"""

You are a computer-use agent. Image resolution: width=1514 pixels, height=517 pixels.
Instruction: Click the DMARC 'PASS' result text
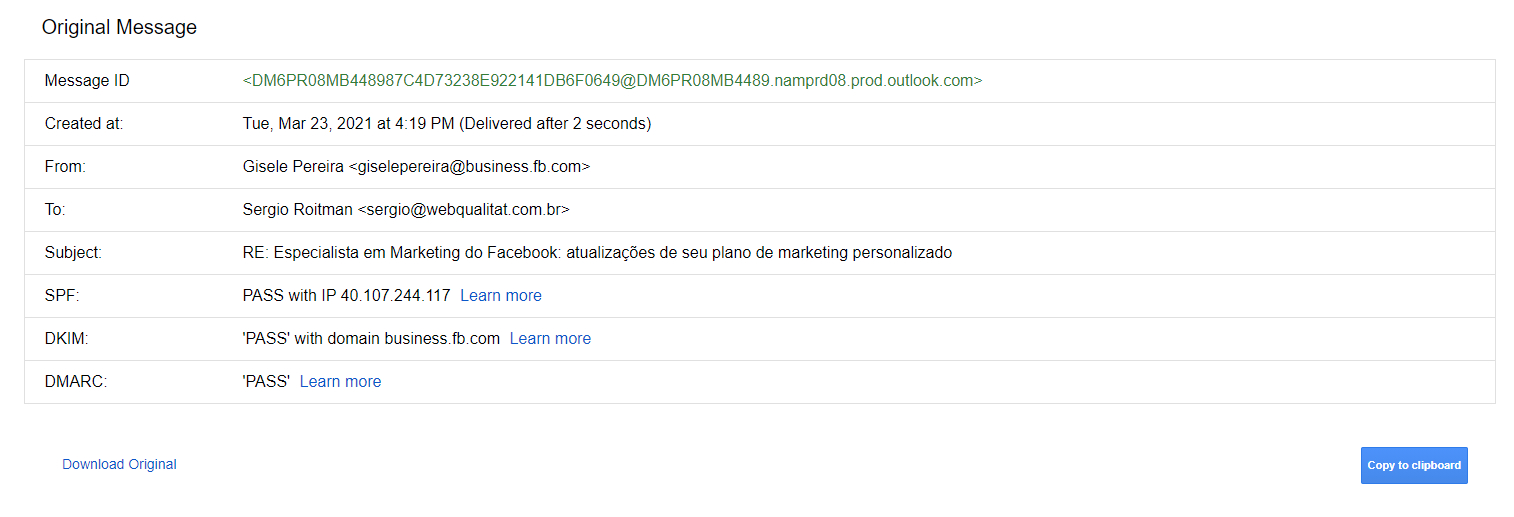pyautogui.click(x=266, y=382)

"""
"""

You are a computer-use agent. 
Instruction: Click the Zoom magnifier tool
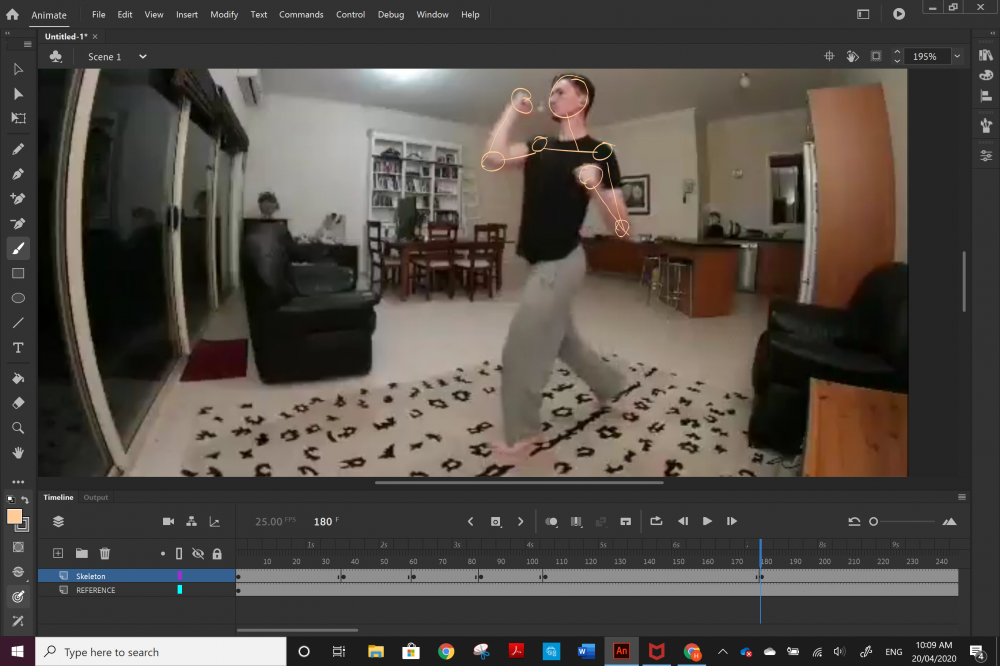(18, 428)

"""

- [What is expected] Arrange the portion of the records that opens with the line containing "You are a computer-use agent. Image" and closes with the line containing "pyautogui.click(x=266, y=382)" as a numbered list, with both of those lines included and any blank lines omitted. Leave the pictures out of your answer.

- [Expected answer]
1. You are a computer-use agent. Image resolution: width=1514 pixels, height=517 pixels.
2. Instruction: Click the DMARC 'PASS' result text
3. pyautogui.click(x=266, y=382)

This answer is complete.